Inclusions can be added to the batter and include the following or combinations of the following: nuts, chocolate, shortening flakes, oats, flavored bits, caramel, fruits, butterscotch, and the like. If using a flavored bit, the bit can be fat-based to minimize dissolution during storage. Generally, inclusions, if they are included in the formulation, are added at a level from about 2% to about 25%.

Other ingredients, known to those skilled in the art, can be added to the batter to help improve color, flavor, or quality. Such ingredients include flavors, colors, molasses, salt, sweeteners, high intensity sweeteners, cocoa, cornmeal, corn flour, spices, and the like.

Table 1 shows a summary of the major components contained in the preferred embodiment of the batter described in this application. Percentages are weight percentages and are based on the total weight of the batter.

TABLE 1 Summary of the major components contained in the batter of the preferred embodiment of this application. Major Component Percentage Flour and/or starch   10-60.0% Pre-gelatinized starch and/or   0-8.0% modified starch Hydrocolloids 0.1-5.0% Fats  5.0-30.0% Humectants 10.0-50.0% Anti-microbial agents   0-1.0% Leavening system   0-3.0% Texturizing agents   0-15.0% Moisture 10.0-40.0%

The batter of this application has a yield stress of greater than about 1500 Pa at refrigerated temperatures. Preferably, the yield stress values range from about 1501 Pa to about 6000 Pa. At these high yield stress values, the batter is able to retain its shape. Therefore, the batter can be stored in forms that permit easy portioning. As previously mentioned, one example of a convenient form is individual portions like round or hex pucks. Another example is a log format where the portions can be sliced from the log. The log format is typically packaged in “chubs” (see FIG. 3), which are commonly used for cookie dough. Since the batter is stored in an unmodified atmosphere in these forms, the consumer can open the package and place the remaining batter back into the refrigerator to be used at a later date. Whatever the form, the end user would place the portion or portions onto a suitable baking pan and bake the product for a pre-determined amount of time.

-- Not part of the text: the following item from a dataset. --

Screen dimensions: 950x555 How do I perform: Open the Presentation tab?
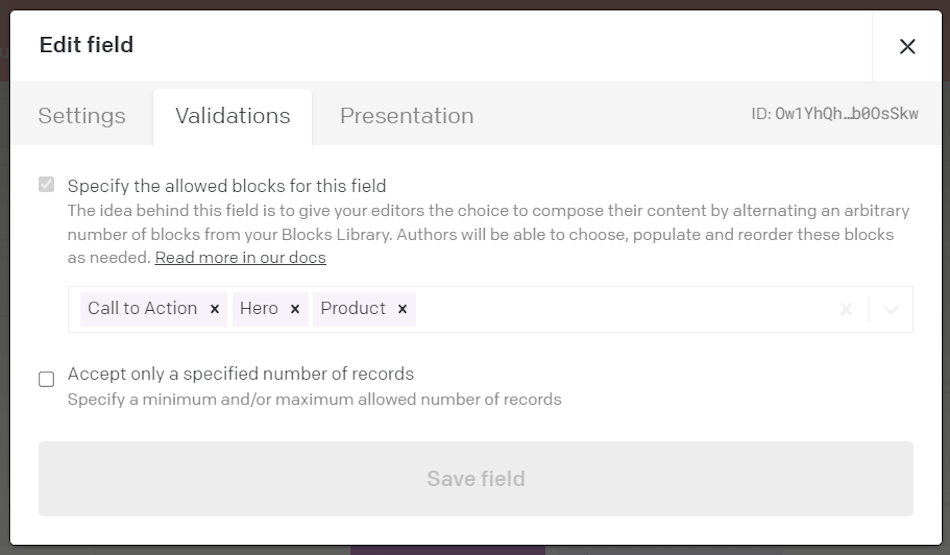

In addition to storage at refrigerated temperatures, the batter of this application can also be frozen (stored at temperatures less than 0° F.). Storage at frozen temperatures can extend the shelf life of the product. Also, if stored as individual units in the freezer, the frozen portions can be placed directly in the oven without thawing the batter prior to baking. Generally, if frozen, the batter would need to be baked at a lower temperature for a longer time.

Depending on the shelf life and storage requirements, different types of packaging materials can be used. Materials with barriers to light, moisture, oxygen, and other gases, and combinations thereof, and the like can be used. If the batter is to be stored at refrigerated temperatures in a chub, it is recommended that the film has good moisture and oxygen barriers. The batter can also be placed into a package with minimal barrier properties if it is stored frozen or requires a minimal shelf life at refrigerated temperatures. For added convenience, the batter can be placed in bakable packaging where the consumer simply places the entire unit (the batter and packaging) directly into the oven.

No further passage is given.